La conclusione di ciò dovrebbe essere evidente. Poiché l’intera gamma delle azioni, sia vediche (sacre) sia mondane (profane) o anche quelle che portano al mokṣa, rientra nell’ambito dei tre guṇa di Prakṛti e deve inevitabilmente coinvolgere uno di questi tre guṇa. Da questa prospettiva è facile capire che qualsiasi sforzo non sarà sufficiente a liberarci dal saṃsāra. Possiamo progredire verso la meta attraverso l’esecuzione di karma, karma incessanti per superare tamas; possiamo eseguire quei karma senza desiderare il loro frutto in modo da superare rajas, e infine possiamo eseguire il karma in modo totalmente distaccato e senza identificazione, diventando prevalentemente sāttvika. Ma le ultime tracce di questo sattva, per quanto puro possa diventare, saranno comunque un ostacolo alla Liberazione e una fonte di rinascita. L’unico modo per eliminare il saṃsāra è quindi arrendersi a Lui, al Signore Supremo che ha Prakṛti sotto controllo (BhG VII.14; X.11). Questa sequenza mostra chiaramente il valore indispensabile della devozione e dell’abbandono e come l’esecuzione del karma serva semplicemente come preparazione a questo abbandono ultimo.

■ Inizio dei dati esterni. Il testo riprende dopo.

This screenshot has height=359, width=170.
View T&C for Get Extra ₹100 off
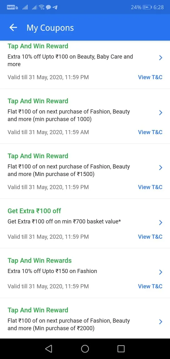(x=150, y=237)
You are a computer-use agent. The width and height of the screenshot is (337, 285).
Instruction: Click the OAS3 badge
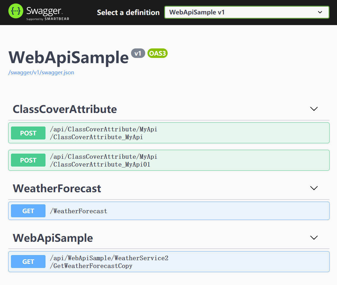(158, 53)
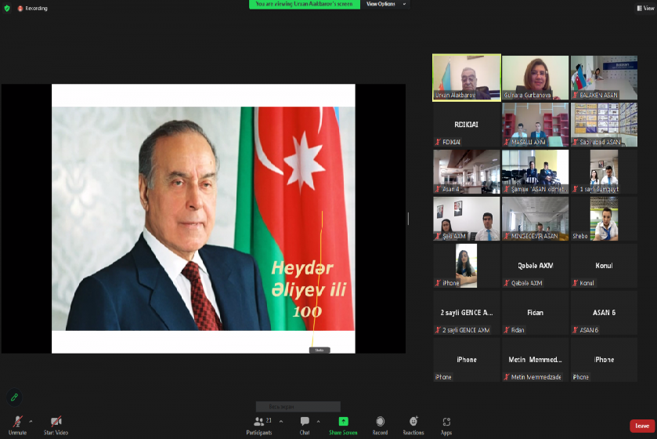Click the green Share Screen icon
Screen dimensions: 657x439
pos(343,422)
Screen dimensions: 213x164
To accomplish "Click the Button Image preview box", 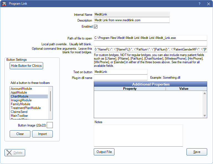I will 50,125.
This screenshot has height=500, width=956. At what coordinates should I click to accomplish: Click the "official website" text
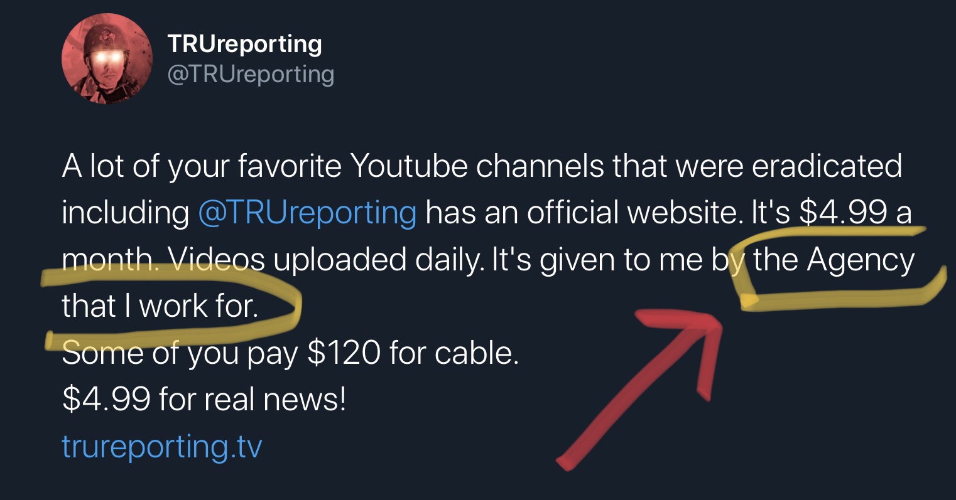click(633, 213)
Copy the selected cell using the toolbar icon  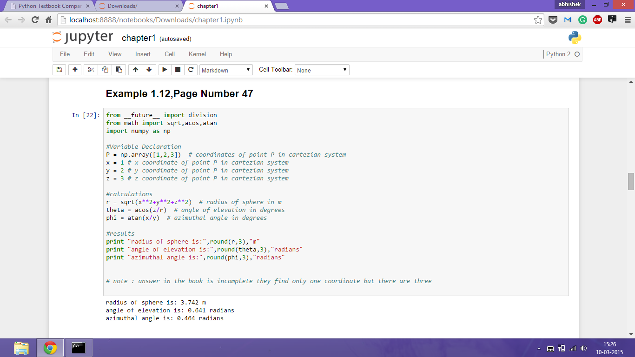[105, 70]
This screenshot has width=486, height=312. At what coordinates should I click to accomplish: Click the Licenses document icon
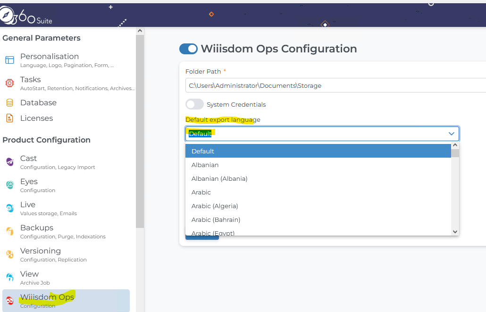pos(9,118)
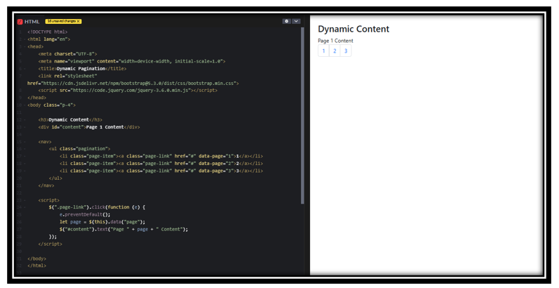The height and width of the screenshot is (288, 559).
Task: Click the Dynamic Content heading in preview
Action: 353,29

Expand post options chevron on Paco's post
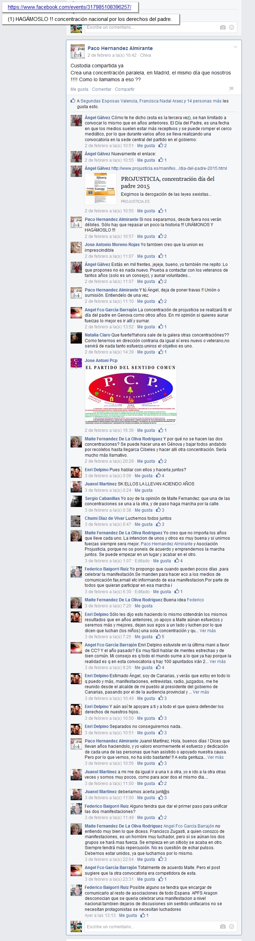(x=235, y=47)
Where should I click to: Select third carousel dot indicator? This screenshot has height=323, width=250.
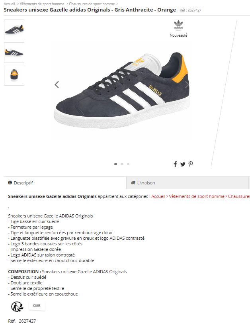[128, 164]
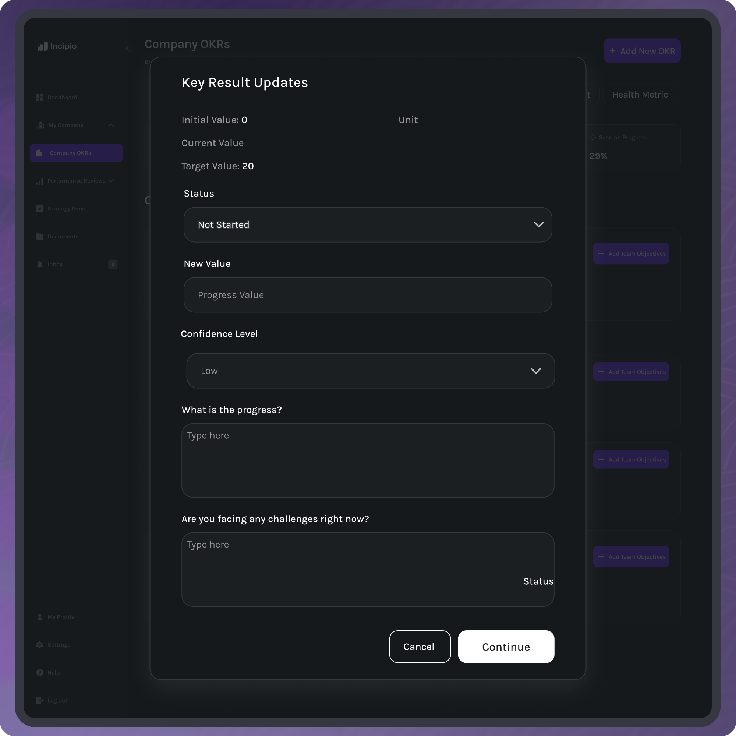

La discussione precedente sulla sequenza dei passi che portano all’abbandono finale all’Essere Supremo solleva alcune domande. Se, come si è detto, quando agiamo in un determinato momento, quell’azione non è qualcosa su cui abbiamo avuto scelta, e siamo costretti ad agire semplicemente in base alle nostre disposizioni passate, allora gli esseri umani si ridurranno a semplici macchine, ad automi, e il concetto di sforzo umano diventerà privo di significato. Se le nostre azioni attuali sono predestinate da quelle passate, il futuro diventerà automaticamente il risultato di queste presenti azioni e, quindi, diventerà ineluttabile come quelle attuali. Questo non lascia alcun margine di scelta, non consente alcuno sforzo cosciente, né per migliorare noi stessi né per contribuire al benessere della comunità che ci circonda. In queste circostanze, l’intera serie di esercizi forniti del testo diventerà inutile.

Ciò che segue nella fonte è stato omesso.